Im Sommer 2017 hatte der neue Besitzer mit dem Umbau begonnen. Doch seit längerem geschieht nichts mehr, wie der Nachbar Günter Lemme weiß. Der Maler, Dichter und frühere Wirt, der im April seinen 85. Geburtstag feiert, besitzt ein kleines Atelierhaus direkt neben dem Waldhaus. Der in Salzwedel in der Altmark geborene Lemme war nach seiner Ausbildung an der Magdeburger Hotelfachschule 48 Jahre lang Gastgeber in dem Höhenrestaurant, das sich fast trotzig allen modischen Erneuerungen verweigert hat. Wer die Traditionsstätte betrat, landete flugs in den 1960ern.

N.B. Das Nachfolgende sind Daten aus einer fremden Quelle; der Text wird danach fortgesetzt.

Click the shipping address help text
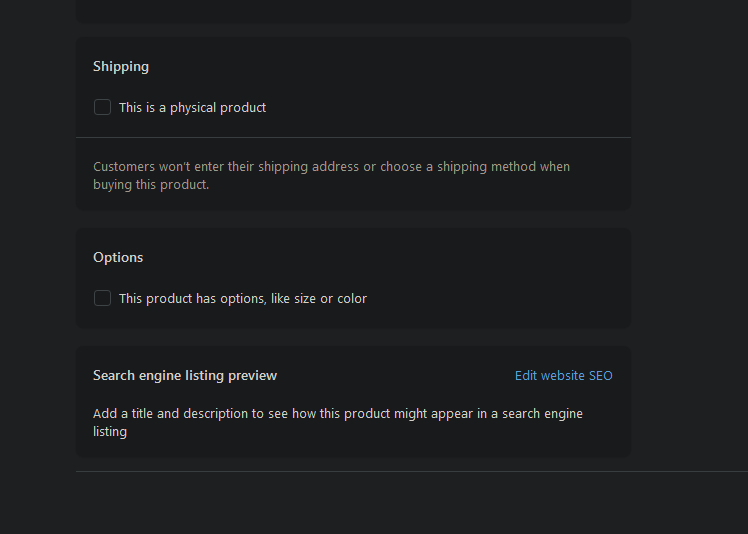This screenshot has height=534, width=748. pos(331,167)
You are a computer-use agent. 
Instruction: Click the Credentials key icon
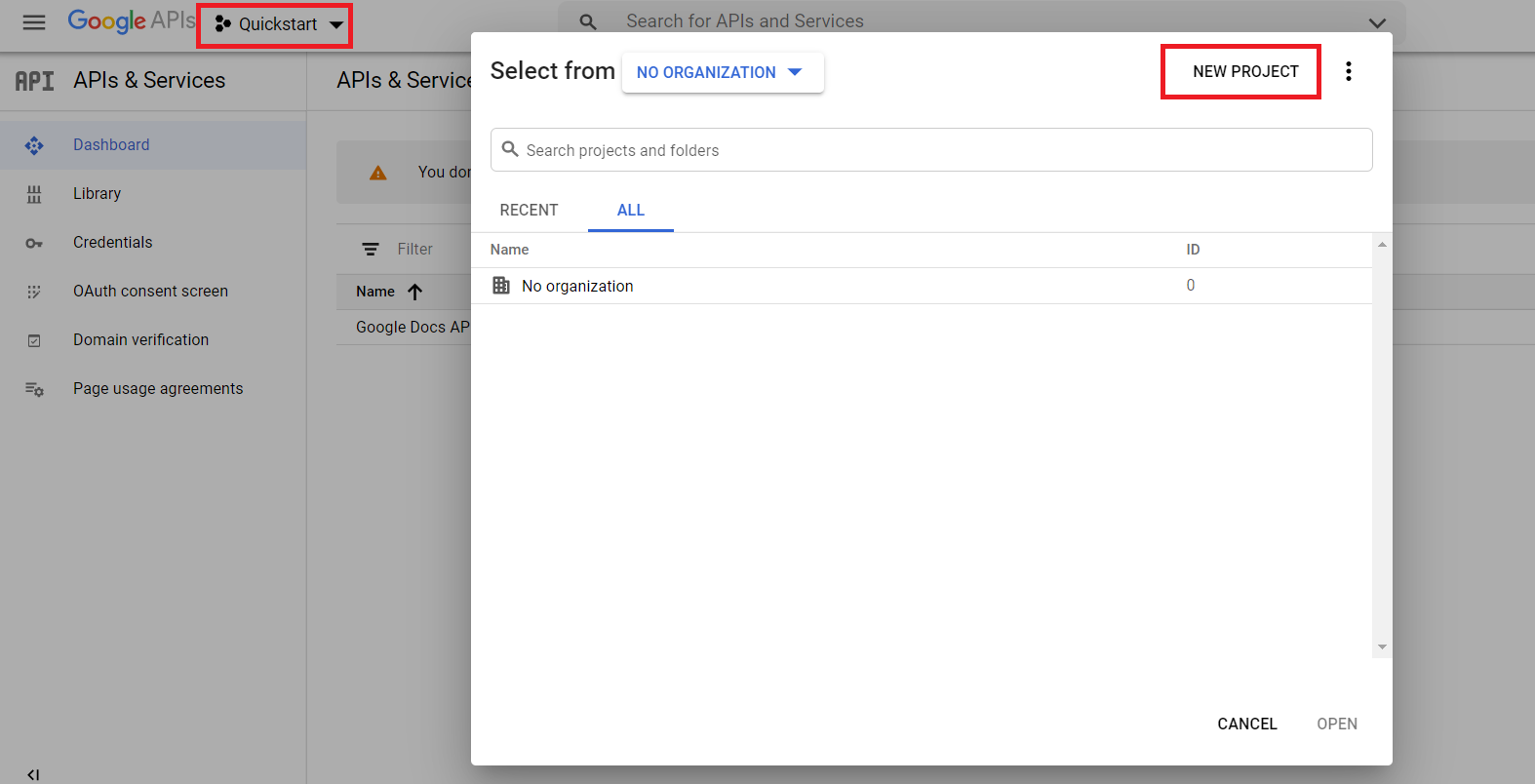pos(34,243)
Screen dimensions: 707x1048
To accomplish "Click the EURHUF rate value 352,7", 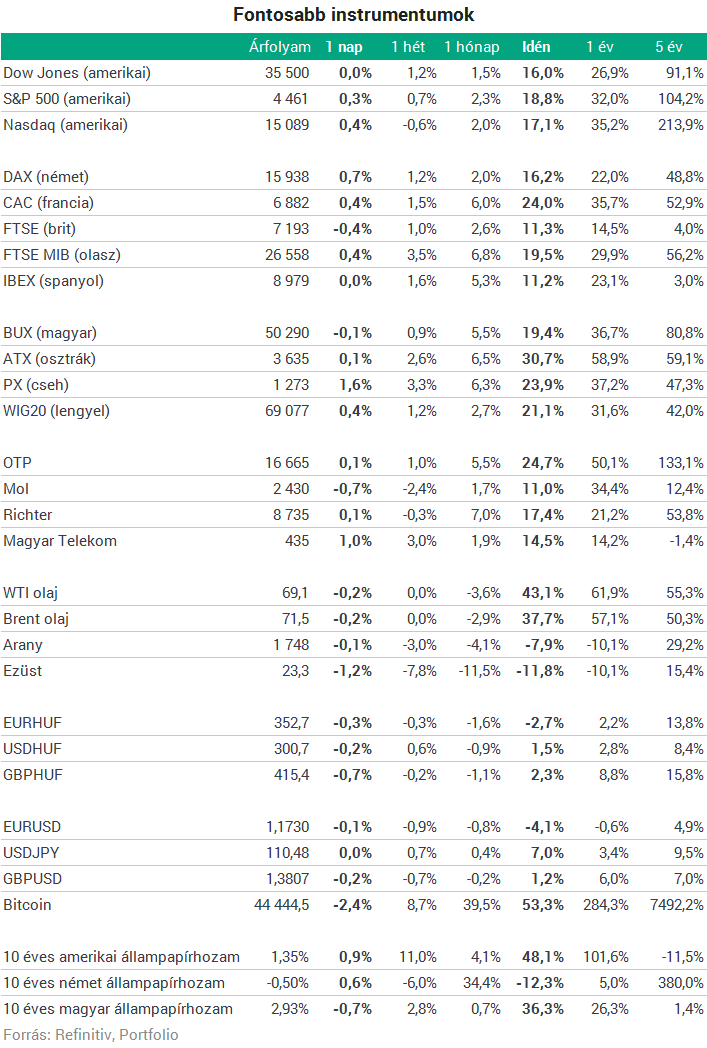I will pos(291,723).
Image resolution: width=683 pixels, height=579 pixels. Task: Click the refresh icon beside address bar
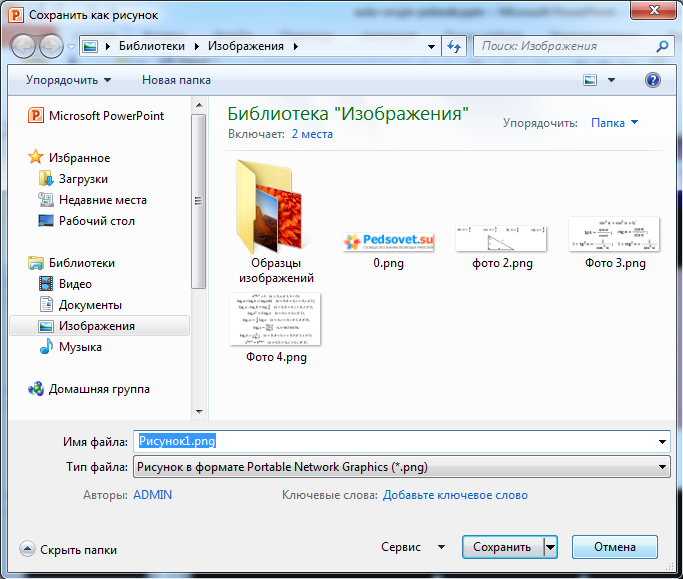click(x=455, y=46)
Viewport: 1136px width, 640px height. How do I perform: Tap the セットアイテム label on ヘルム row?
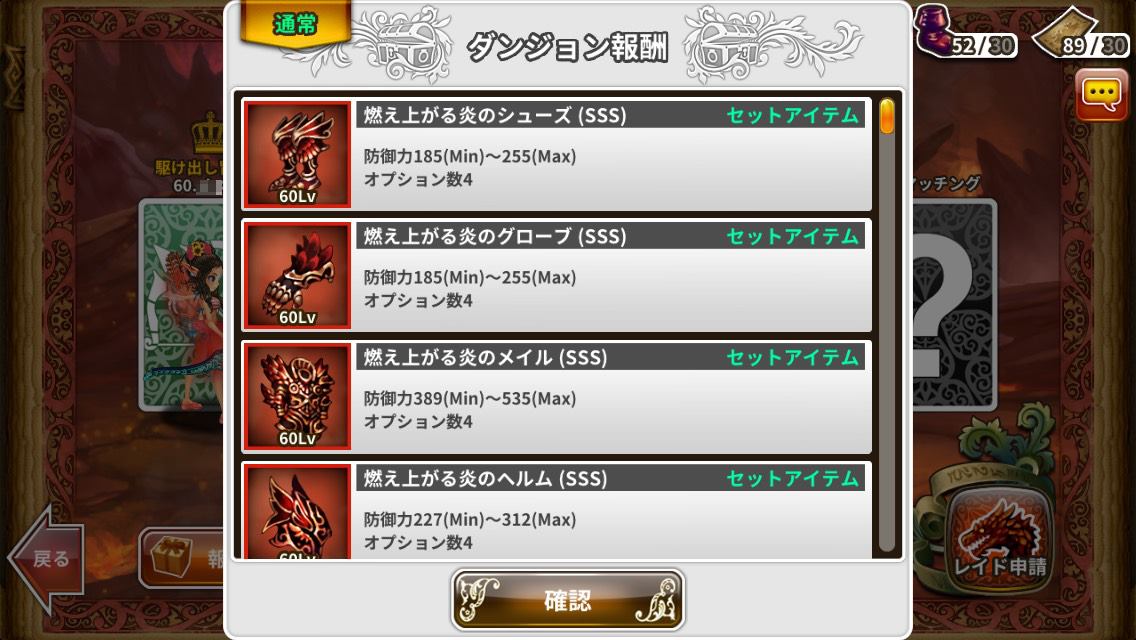click(793, 478)
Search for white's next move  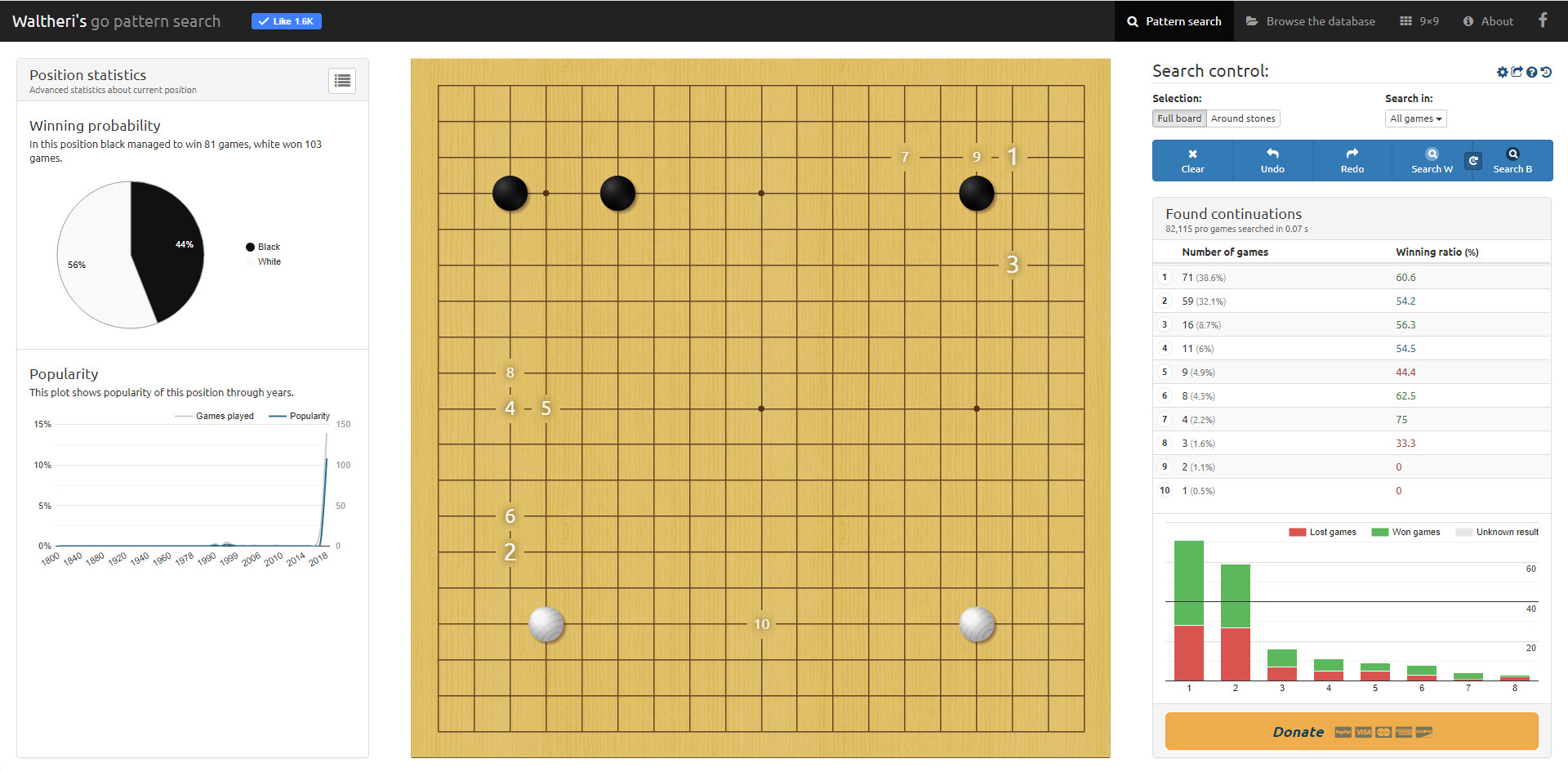click(1432, 160)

Promis wie Willy Brandt, Heidi Kabel und Alfred Biolek waren da

Dies gefiel Promis wie Alfred Biolek, Heidi Kabel und Willy Brandt. Der Künstler Otto Herbert Hajek, der auf der Hasenbergsteige sein Atelierhaus hatte, war Stammgast und brachte einmal Bundespräsident Richard von Weizsäcker mit. Oft kam Fritz Leonhardt, der Erbauer des Fernsehturms, und setzte sich stumm auf die Terrasse. An keinem Punkt der Stadt, sagte er, gefalle ihm sein Turm so gut wie hier. Bei vielen Stuttgartern ist das Waldhaus mit tollen Erinnerungen verbunden. Sie wünschen sich eine Rückkehr an einem ganz besonderen Ort, der nun umzäunt ist. Werden sich Sponsoren für einen Eigentümer finden, der von seinen Plänen öffentlich nichts preisgibt?